Our blended family is comprised of Ulster Scottish, English from Yorkshire, our children have German and Estonia origins and my son and daughter have aboriginal heritage on their Granny’s side from Aboriginals in the Bathurst NSW area, the Wiradjuri people. My daughter a nurse has of late embraced her linage, my son, a Police Officer, not so.

Can we say that ‘everything that is wrong with Aboriginals is their own fault?’ Reality is hard. Children throw stones at cars, the Aboriginals are often drunk, and your van will be broken into – these were the constant warnings given prior to visiting towns like Tennant Creek and Alice Springs.

Well, here we were, in a caravan park in Tennant Creek right on the main drag of the Stuart Highway, where the population is about 3 thousand, half of which are Aboriginal. It is 7.00 p.m. and pitch black with a wonderful star-filled sky – stars so illuminated to give off light that one will never experience in the city. The temperature is a dry heat of 36 degrees. Sure enough, one camper comes and complains that kids had thrown a stone at his vehicle, another advises a tent and a caravan had just been broken into, and in the distance what appears to be a country and western band strike up.

I am very prone to a bit of country music and the band seems quite good particularly the twang of the lead guitarist. Presumably, there was a band at some nearby hotel, so we decide to venture out to find it, something worth noting we had been warned not to do. Visitors are not supposed to venture around at night outside camp ‘Stalag’ as I named it.

A couple of tunes boom out in the night which strengthens my resolve to find the band. Lo and behold we hear an Aboriginal man start to talk about Jesus…….now we have to find them so of we set up the highway, across paddocks, down ditches and culverts until we reach some paved road and an housing estate. The place is a bit of a mess, dilapidated homes, broken down cars, kids running in the dirt but, there are two large audio speakers on the dirt and a band of four aboriginal men singing country gospel songs, and preaching God’s Word to a couple of dozen Aboriginal men and women seated on green plastic chairs in the middle of a red dirt dusty paddock. 

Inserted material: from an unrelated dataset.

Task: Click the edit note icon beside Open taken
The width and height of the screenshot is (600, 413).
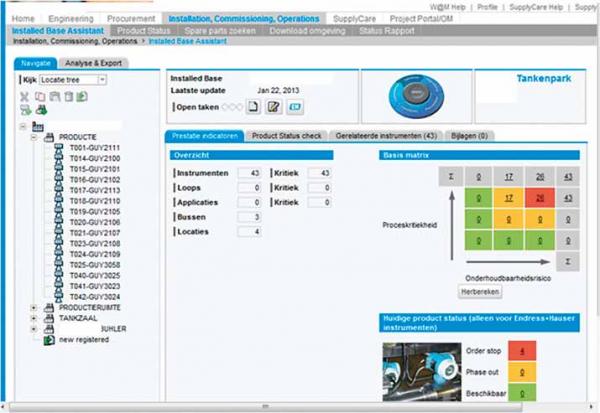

We walk right up to the Aunties and Uncles (when you don’t know their names Aunties and Uncles are fine) and ask if we can sit down, and are told “Sure.’ There are no spare chairs so for the next hour we sit on the dirt listening to the music and the simple but plain and effective message calling those gathered to turn from their bad ways and to trust Jesus who was sent by his Father God to save us from the burning we deserve. it’s a sound message – one that would call a person to repentance.

Charles Spurgeon in his book Lectures to my Students advises preachers to speak in plain words. No fancy words used at this aboriginal outreach, and none required.

The following day we tell fellow travellers and a police officer in town of our adventure, and they were horrified and amazed we had come back in one piece. I have to wonder if it’s their attitude which is part of the problem. My wife and I pass the time of day with every Aboriginal we met, we sit and have a bottle of Coke with them a chat and at times a takeaway meal. They are smart and engaging if you make the effort to know them. We need to take every opportunity to reach out to them. We should be in constant prayer for them and for those wonderful men in that outreach on a hot dry dusty summer night in Tennant Creek. Man will try every way to solve the problems in Aboriginal communities with little result, but there is an answer – one delivered simply by God-fearing and Jesus-loving Aboriginals on that night in Tennant Creek.